El 12 de marzo, luego de 45 años de ministerio sacerdotal, fue llamado a la casa del Padre, Mons. Francisco Casillas Navarro, Rector del Templo Expiatorio y Coordinador Diocesano de la Adoración Nocturna. “Debemos reconocer la entrega y capacidad de Mons. Francisco para encabezar actividades y proyectos”, señaló el Cardenal Francisco Robles Ortega.

Pbro. Armando González Escoto

La Santa Sede le concedió el título de “monseñor”, pero el padre Francisco Casillas Navarro (11/12/1942 – 12/03/2021) rara vez usó la sotana morada propia de dicha dignidad, la cual permanecía colgada, bajo una cota, en los armarios del templo Expiatorio, su último destino.

Fue alumno de la Universidad del Valle de Atemajac, donde obtuvo la licenciatura en psicología, cuando pasaba ya de los cincuenta años, estudios que no le fueron difíciles ya que toda su vida fue un lector constante.

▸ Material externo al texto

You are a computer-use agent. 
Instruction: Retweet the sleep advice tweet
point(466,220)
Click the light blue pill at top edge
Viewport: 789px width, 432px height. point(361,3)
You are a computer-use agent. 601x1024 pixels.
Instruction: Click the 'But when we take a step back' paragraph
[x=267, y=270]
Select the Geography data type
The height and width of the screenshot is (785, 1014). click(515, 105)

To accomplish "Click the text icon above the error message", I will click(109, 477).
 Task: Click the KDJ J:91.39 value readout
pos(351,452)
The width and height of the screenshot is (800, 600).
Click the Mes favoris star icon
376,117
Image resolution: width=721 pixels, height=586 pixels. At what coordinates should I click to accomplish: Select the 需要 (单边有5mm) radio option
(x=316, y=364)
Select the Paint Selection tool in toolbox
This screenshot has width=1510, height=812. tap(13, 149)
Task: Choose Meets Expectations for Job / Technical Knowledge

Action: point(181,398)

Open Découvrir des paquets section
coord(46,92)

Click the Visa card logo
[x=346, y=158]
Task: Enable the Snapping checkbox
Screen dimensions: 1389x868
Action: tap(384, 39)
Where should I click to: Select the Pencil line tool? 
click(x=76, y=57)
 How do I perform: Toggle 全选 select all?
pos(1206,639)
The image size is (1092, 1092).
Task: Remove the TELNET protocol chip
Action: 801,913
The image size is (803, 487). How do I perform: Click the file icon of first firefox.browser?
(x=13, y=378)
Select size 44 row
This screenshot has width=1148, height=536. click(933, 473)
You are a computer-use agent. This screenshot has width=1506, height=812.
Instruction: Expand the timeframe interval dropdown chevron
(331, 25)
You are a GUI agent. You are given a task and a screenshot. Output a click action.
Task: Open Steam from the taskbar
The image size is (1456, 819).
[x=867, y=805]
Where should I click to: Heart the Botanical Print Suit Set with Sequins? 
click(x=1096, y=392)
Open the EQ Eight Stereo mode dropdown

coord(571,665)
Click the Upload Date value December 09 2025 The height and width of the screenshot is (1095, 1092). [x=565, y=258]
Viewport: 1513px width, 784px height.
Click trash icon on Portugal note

Varias generaciones de sacerdotes lo recuerdan porque fue formador del Seminario, tanto en la etapa de Secundaria, en San Martín, como en la etapa de Preparatoria, en el Seminario Menor, sea como prefecto sea como maestro, maestro de inglés, lengua que manejaba bastante bien, lo cual le granjeó el apodo de “Mister Frank”.

Sus grandes proyectos

Como capellán y después como párroco, se dio a la tarea de construir tres iglesias con sus respectivas casas parroquiales en zonas marginales, y estaba ya construyendo la cuarta cuya terminación no alcanzó a ver. En todas se haya buena parte de su patrimonio personal, que con discreción y prodigalidad vertió en favor de la Iglesia.

Si, en efecto, la generosidad fue una de sus grandes y constantes cualidades; en realidad siempre fue poco lo que reservaba para sí, y mucho lo que daba a los demás, incluidos los sacerdotes, los que trabajaban con él, pero también a párrocos que estaban al frente de comunidades de escasos recursos, y de por sí, a cuanto hermano sacerdote acudiera en busca de su apoyo.

Tenía ese don, el don de dar y compartir, ayudándose de lo propio o buscando bienhechores que le ayudaran a multiplicar los dones, por eso durante los años que pasó en el templo Expiatorio pudo ofrecer 1400 despensas mensuales para las personas pobres que venían de todas partes en busca de ese auxilio.

Pero al Expiatorio llegaban todos los días gentes a pedir alguna limosna, y jamás nadie se fue con un “vuelve después”.

Hombre diáfano de sonrisa abierta

El celo por la “casa de Dios” fue otra de sus constantes preocupaciones, por lo mismo a dondequiera que fue destinado dejó una estela de cuidado, limpieza, y mejoramiento de templos y curatos; y hay que ver lo que cuesta mantener en inmejorables condiciones una estructura tan monumental como la del templo Expiatorio.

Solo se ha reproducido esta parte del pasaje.